The report did not say which of the 15 state exchanges had failed to provided Exchange Periodic Data.

This is not the first time watchdog groups have raised concerns over Obamacare tax credits. In the past few months, at least four reports have found flaws in the system:

  • A August 2015 report by the Health and Human Services Office of Inspector General (HHS OIG) found that the federal exchange is failing to verify Social Security numbers, citizenship, and household income of Obamacare applicants. As a result, the exchange is unable to verify whether applicants are properly receiving tax credits.


  • A July 16, 2015 audit by the Government Accountability Office (GAO) found that 11 of 12 fake ‘test’ applicants received coverage for the entire 2014 coverage period despite many using fraudulent documents, and others providing no documentation at all. From these 11 applicants alone, Healthcare.gov paid $30,000 in tax credits.


  • A June 16, 2015 report released by the HHS OIG found that $2.8 billion worth of Obamacare subsidies and payments had been made in 2014 without verification.

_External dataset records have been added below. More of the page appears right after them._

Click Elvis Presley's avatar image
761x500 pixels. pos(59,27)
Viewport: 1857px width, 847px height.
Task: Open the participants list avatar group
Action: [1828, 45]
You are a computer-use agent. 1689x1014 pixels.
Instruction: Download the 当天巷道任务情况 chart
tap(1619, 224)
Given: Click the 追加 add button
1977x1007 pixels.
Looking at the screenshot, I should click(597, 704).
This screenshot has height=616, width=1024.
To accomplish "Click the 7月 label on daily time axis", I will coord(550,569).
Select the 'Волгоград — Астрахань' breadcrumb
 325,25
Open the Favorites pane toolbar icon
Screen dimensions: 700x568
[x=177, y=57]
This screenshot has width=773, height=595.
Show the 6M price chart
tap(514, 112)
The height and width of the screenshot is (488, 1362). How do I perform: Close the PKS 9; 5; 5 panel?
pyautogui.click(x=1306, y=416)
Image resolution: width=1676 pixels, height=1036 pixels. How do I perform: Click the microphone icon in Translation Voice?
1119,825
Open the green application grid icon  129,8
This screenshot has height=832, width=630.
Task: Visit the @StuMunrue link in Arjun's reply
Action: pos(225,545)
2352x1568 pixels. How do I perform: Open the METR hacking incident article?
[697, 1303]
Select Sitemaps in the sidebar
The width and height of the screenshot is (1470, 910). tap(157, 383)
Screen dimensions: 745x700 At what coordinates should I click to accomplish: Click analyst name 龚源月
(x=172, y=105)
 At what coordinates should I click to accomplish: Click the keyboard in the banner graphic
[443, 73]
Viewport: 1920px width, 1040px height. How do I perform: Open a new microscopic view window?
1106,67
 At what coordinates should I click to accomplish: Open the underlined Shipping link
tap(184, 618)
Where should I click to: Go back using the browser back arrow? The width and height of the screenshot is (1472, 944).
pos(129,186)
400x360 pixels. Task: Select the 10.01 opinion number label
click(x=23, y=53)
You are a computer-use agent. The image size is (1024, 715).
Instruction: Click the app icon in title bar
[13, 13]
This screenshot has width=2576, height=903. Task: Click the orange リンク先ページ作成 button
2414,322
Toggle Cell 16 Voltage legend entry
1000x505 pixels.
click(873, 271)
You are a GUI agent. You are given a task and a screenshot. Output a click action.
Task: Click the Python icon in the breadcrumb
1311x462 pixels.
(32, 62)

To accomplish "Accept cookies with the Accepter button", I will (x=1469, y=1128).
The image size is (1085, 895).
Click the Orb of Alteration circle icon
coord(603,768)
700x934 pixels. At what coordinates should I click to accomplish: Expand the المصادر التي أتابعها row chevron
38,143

  • A May 11, 2015 report by TIGTA found that the IRS was failing to verify whether individuals had even bought health insurance before distributing tax credits.


HHS OIG is continuing to evaluate the effectiveness of Obamacare tax credit controls, according to the latest TIGTA report. However, TIGTA issued no recommendations in the report because it was intended to provide interim information only.